Stennett spoke to the Guardian for Black History Month ahead of her upcoming memoir Omitted: The Untold Black History Lessons We Need to Change the Future. The book also explores the 27-year-old’s time in foster care and in pupil referral units.
Stennett said that while there was a flurry of interest in the black curriculum during the Black Lives Matter protests, systemic change had been too slow.
“There is a lack of appetite in this country to systemically recognise the importance of who we are and recognise our full humanity. Interventions that recognise our [black Britons’] importance are more than just ‘let’s talk about racism’,” Stennett said.
She pointed to the national curriculum as an example of this. “Why are we still facing so much resistance to having a curriculum that accurately reflects who we are as a people, and also providing … mandatory training for teachers, or they won’t recognise racial literacy as a safeguarding issue.”
Stennett criticised the previous government’s opposition to what it deemed “anti-white” rhetoric in schools, saying it had a chilling effect on their ability to teach black history.
The Department for Education guidance states that schools should not “under any circumstances” work with or use material from groups that promote “victim narratives that are harmful to British society”.
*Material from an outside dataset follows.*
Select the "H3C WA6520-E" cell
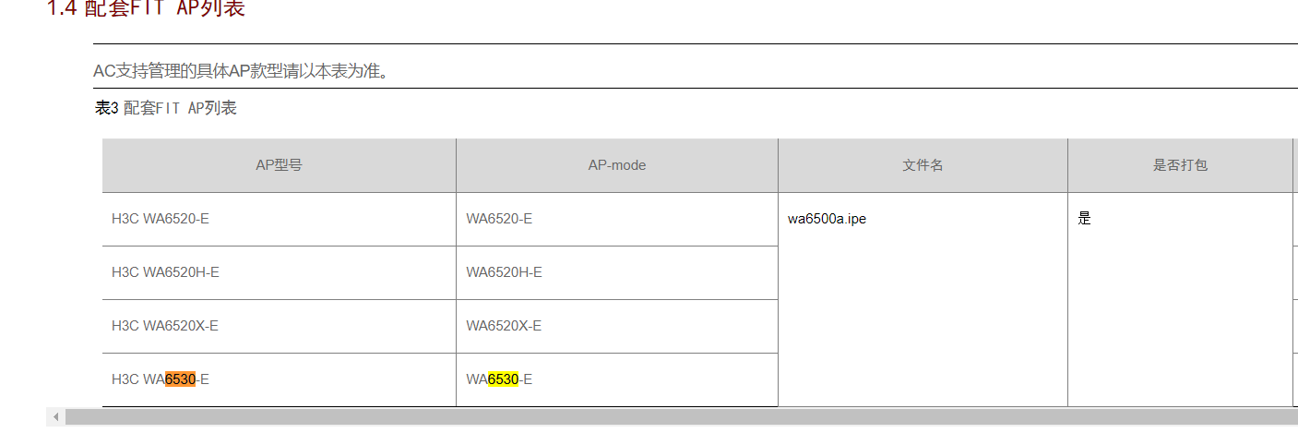The height and width of the screenshot is (445, 1298). [x=154, y=219]
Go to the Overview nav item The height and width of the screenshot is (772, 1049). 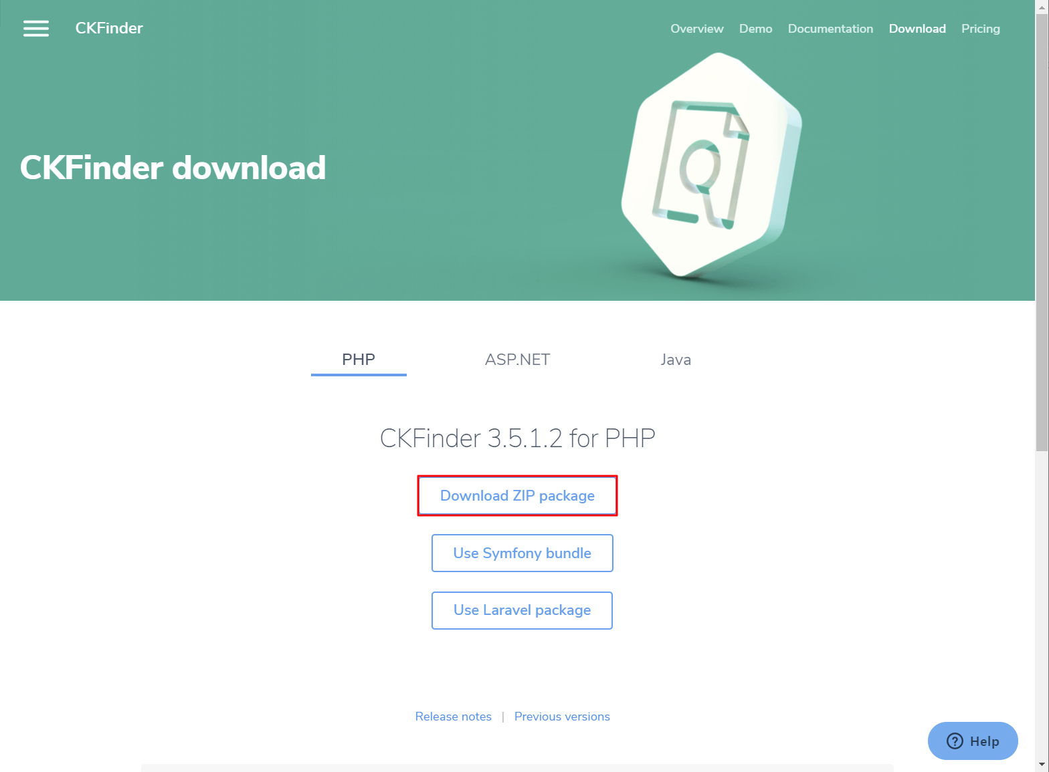point(697,29)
“There were a few schools that we had engaged with that said we’re not sure how to engage with you, we don’t have to break the law,” Stennett said.
She believes the government must be clear and unequivocal in its support for the black curriculum: “This new government needs to say that it is mandatory that all schools engage with this, that it’s mandatory that teachers do this training.
“They need to put some metrics to it. This is what we want teachers to achieve by 2027 for example, because I think leaving it to teachers to just decide is not working.”
She points to the gulf between what students are learning in Wales, which made black history lessons mandatory in Welsh schools, compared with students in England.
She has been working with the Welsh organisation Diversity and Anti-Racist Professional Learning (DARPL) for the past three years. “It’s been amazing because there’s a lot of appetite,” she said, adding that there was buy-in from teachers because “not only is it mandatory, there’s a culture of reward … It is top-down approved”.
“Whereas in England, what we try to do is still very much bottom up.”
A spokesperson for the Department for Education said the government had recently launched a review of curriculum and assessments, which would “consider how to ensure young people can access a broad, balanced and cutting-edge curriculum that reflects the issues and diversities of our society.”